[What to work on]
List the lines of this listing that hold the word "will".

[Materials provided]
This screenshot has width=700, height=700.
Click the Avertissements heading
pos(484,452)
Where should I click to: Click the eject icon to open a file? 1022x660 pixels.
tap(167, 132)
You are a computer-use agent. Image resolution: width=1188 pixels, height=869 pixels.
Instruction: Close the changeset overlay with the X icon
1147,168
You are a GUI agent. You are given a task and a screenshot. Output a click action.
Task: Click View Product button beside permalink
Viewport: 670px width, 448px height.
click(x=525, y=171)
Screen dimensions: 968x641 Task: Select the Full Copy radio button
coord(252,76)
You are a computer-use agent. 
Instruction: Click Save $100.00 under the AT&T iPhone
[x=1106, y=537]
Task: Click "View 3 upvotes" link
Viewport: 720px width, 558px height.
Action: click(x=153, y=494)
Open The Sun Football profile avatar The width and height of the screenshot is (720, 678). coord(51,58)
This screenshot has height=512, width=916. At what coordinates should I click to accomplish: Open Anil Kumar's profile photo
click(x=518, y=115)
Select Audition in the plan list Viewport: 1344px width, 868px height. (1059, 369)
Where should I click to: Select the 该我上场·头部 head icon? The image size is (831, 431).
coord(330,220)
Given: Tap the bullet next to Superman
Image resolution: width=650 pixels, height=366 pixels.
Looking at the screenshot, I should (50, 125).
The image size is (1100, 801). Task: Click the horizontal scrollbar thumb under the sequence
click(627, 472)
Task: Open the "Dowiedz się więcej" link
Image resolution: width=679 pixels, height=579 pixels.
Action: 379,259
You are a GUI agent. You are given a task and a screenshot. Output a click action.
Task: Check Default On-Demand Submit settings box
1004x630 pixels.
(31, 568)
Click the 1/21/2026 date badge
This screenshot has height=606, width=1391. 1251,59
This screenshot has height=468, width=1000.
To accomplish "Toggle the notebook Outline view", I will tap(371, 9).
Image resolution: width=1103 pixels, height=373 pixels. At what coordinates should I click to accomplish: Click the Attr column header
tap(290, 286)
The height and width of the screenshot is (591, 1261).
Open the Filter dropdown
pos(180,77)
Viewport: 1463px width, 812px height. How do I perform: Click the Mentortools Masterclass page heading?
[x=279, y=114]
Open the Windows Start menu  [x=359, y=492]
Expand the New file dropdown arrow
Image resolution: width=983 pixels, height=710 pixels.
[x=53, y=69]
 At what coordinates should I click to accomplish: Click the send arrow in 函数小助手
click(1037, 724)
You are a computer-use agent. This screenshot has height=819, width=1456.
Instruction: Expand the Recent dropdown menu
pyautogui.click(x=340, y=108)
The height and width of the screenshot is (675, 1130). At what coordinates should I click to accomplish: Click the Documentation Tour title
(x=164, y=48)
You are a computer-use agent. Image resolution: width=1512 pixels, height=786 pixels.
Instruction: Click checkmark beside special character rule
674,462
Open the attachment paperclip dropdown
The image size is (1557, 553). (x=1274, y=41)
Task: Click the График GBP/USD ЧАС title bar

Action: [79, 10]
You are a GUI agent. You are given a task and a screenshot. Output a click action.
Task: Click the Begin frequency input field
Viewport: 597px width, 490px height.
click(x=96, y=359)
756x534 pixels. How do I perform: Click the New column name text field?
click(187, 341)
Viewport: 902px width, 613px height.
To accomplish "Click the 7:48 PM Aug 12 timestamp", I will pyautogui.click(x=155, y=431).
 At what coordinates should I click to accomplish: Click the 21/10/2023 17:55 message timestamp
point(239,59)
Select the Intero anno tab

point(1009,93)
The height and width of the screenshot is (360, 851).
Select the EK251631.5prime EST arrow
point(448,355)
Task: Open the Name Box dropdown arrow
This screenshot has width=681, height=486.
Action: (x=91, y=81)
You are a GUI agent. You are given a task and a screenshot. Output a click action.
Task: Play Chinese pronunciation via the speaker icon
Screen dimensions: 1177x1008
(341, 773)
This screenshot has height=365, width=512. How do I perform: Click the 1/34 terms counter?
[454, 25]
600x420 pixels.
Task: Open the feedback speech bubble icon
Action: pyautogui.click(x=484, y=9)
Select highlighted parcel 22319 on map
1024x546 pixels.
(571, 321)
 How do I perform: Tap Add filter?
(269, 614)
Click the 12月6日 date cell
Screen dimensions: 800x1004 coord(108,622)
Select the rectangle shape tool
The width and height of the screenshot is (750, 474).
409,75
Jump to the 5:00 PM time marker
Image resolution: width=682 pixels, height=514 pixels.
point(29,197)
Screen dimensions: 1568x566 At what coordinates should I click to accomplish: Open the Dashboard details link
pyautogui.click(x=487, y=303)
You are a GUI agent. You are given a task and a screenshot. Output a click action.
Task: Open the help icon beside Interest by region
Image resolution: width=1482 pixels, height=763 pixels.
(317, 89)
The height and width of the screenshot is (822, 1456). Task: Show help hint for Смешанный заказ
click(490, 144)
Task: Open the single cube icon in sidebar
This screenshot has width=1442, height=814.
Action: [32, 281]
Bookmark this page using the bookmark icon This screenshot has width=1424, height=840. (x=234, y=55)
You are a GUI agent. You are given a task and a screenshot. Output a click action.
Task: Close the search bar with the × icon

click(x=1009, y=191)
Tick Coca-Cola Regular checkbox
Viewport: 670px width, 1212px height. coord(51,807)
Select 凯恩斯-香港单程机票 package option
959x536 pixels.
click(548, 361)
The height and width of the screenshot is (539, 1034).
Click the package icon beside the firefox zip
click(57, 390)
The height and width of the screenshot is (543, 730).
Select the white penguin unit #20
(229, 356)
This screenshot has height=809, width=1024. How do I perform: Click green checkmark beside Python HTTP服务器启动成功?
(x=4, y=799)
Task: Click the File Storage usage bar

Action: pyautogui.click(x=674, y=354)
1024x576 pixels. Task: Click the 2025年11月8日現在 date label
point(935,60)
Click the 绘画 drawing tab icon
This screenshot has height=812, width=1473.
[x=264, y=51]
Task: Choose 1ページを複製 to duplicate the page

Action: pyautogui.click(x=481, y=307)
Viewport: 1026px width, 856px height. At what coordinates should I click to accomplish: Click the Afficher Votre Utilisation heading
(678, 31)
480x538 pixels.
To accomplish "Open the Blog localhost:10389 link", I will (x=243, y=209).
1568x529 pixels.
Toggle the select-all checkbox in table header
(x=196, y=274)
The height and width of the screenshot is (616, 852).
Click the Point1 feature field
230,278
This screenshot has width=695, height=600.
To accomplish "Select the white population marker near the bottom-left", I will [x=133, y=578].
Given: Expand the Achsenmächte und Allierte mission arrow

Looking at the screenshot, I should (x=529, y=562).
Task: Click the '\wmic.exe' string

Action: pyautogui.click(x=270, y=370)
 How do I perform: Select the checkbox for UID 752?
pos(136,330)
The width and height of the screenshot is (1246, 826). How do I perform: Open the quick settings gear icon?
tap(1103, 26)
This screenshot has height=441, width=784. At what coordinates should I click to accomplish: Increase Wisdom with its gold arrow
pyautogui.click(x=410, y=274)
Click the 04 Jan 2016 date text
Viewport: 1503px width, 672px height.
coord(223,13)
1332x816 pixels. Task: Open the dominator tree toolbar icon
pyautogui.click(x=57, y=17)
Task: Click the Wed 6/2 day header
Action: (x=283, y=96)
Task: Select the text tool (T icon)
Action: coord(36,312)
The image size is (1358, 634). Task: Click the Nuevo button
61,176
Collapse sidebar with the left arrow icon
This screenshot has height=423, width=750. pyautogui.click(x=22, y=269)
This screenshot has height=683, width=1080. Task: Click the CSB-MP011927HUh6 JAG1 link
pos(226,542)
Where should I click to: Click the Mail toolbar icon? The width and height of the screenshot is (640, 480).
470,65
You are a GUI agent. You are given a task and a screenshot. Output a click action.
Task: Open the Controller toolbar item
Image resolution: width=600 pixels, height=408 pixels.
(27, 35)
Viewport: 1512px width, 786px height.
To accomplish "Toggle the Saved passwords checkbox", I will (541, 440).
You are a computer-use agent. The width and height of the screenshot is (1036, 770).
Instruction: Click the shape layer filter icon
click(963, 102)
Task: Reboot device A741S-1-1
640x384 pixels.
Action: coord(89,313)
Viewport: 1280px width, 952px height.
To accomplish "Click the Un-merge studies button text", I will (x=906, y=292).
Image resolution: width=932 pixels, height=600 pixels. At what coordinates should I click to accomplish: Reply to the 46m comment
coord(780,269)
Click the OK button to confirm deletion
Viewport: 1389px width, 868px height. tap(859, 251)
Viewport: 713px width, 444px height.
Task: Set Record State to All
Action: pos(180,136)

[Written solution]
To accomplish "Toggle the notebook Outline view", I will tap(371, 9).
To accomplish "Click the 7:48 PM Aug 12 timestamp", I will pyautogui.click(x=155, y=431).
To accomplish "Open the Blog localhost:10389 link", I will (x=243, y=209).
To accomplish "Select the white population marker near the bottom-left", I will [x=133, y=578].
To accomplish "Toggle the Saved passwords checkbox", I will (541, 440).
To accomplish "Click the Un-merge studies button text", I will (x=906, y=292).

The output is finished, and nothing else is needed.